A preocupação com boatos e fake news deve ser pilar central das políticas e estratégias das organizações que se preocupam com sua reputação, pois crises podem gerar grandes danos. O máximo de atenção e cuidado é recomendado”, salienta Isabela Pimentel, sócia-fundadora da Comunicação Integrada e autora do livro “Ouvi Dizer – Comunicação Integrada como antídoto para boatos organizacionais”, que visa orientar profissionais de diversas áreas sobre como proteger a imagem das marcas.

Isabela Pimentel, sócia-fundadora da Comunicação Integrada

Isabela Pimentel, sócia-fundadora da Comunicação Integrada

A pesquisa da Aberje elenca os danos causados à reputação da marca, o estrago à imagem da organização, o prejuízo financeiro e o impacto à credibilidade do negócio como os principais pontos de ruptura causados pelas fake news, segundo os participantes do estudo. 90% acreditam que veículos tradicionais, como jornais e revistas online e impressos  são confiáveis, enquanto 82% não têm dúvidas que nas redes sociais estão os ambientes de menor confiabilidade. Não à toa, monitorar as redes sociais (90%) é a prática mais comum das empresas para identificar o que é dito sobre sua imagem.

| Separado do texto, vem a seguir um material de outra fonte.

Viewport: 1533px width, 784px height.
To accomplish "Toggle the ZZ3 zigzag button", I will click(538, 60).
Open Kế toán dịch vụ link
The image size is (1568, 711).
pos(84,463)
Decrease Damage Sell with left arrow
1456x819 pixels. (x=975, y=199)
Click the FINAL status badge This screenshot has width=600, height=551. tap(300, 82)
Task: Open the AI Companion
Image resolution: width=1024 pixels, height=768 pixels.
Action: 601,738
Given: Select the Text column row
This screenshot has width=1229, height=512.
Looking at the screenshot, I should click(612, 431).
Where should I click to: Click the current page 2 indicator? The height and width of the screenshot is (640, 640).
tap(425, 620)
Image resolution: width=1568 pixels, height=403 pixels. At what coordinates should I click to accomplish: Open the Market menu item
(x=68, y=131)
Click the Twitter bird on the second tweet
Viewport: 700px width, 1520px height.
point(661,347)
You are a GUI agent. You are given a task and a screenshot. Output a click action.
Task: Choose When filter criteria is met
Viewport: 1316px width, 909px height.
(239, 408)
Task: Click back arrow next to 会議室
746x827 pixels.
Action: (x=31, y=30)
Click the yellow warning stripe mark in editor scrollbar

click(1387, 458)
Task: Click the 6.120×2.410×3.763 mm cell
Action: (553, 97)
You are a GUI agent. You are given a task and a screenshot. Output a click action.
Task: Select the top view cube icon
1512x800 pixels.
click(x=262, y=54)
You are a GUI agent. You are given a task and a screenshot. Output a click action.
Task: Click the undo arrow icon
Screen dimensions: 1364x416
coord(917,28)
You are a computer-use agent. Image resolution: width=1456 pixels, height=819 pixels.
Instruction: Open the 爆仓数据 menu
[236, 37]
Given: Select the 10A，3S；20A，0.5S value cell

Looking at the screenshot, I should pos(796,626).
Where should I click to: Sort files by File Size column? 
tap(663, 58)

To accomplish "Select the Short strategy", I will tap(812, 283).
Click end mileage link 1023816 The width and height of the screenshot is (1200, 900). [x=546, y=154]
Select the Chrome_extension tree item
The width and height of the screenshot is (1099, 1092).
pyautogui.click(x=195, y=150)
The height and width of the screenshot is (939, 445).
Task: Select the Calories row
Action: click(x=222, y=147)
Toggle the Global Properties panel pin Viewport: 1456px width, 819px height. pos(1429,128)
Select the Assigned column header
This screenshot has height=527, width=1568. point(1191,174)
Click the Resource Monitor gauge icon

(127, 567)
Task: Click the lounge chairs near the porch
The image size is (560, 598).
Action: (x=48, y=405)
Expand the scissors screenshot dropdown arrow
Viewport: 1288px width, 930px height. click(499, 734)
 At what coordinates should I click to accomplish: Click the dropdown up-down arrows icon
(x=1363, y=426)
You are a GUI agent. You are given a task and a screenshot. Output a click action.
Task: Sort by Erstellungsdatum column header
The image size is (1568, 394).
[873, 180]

Isabela orienta que as organizações sejam assertivas no desenvolvimento de estratégias para gerenciar boatos e fake news. A especialista elucida que a criação de canais de escuta e de processos transparentes de comunicação podem contribuir para que os impactos de uma crise causada por notícias falsas não chegue aos colaboradores. Além disso, para gerenciar o impacto de postagens mentirosas, a jornalista e historiadora orienta:

  • Capilarizar a missão, a visão e os valores do negócio juntos aos times;
  • Ter comitês com embaixadores internos;
  • Criar campanhas de conscientização e, em todas elas, informar e instrumentalizar o público interno para que saibam identificar fontes oficiais de notícias;
  • Promover canais de comunicação.

“Assim, bem informado, o time se sente valorizado e tem menos chances de acreditar em notícias falsas”, destaca. “Ainda que seja pouco provável extinguir os boatos nesses ambientes, dada sua natureza tão humana, podemos e devemos entender as motivações que os originam e seu fluxo de circulação, assim como mapear os graus de ruído e possíveis riscos envolvidos. E agir antes que eles se disseminem, provocando insegurança emocional e prejuízos aos funcionários e às companhias”, acrescenta.

Veja mais: Redes sociais: posicionamento x influência

Em artigo, Tato Athanase, gerente sênior de Recursos Humanos da SAS na América do Sul, manifesta que o RH precisa contribuir contra as fake news, posicionando-se contra eventuais informações inverídicas que sejam compartilhadas. Para ele, o setor tem a missão crítica de prover confiabilidade, especialmente aos funcionários que integram a base da pirâmide do negócio.

“Ao reduzir a nocividade das fake news na força de trabalho por meio de conteúdo útil e verificado, o RH também aumenta a confiança das pessoas. Além disso, é importante lembrar que não são só os colaboradores que leem e ouvem o conteúdo que seus empregadores divulgam: as pessoas replicam estas informações. Pense no efeito positivo que isso pode ter para os colaboradores de uma fábrica, grande varejista ou banco, e a vida de suas famílias e amigos: o impacto na sociedade é gigantesco”, finaliza.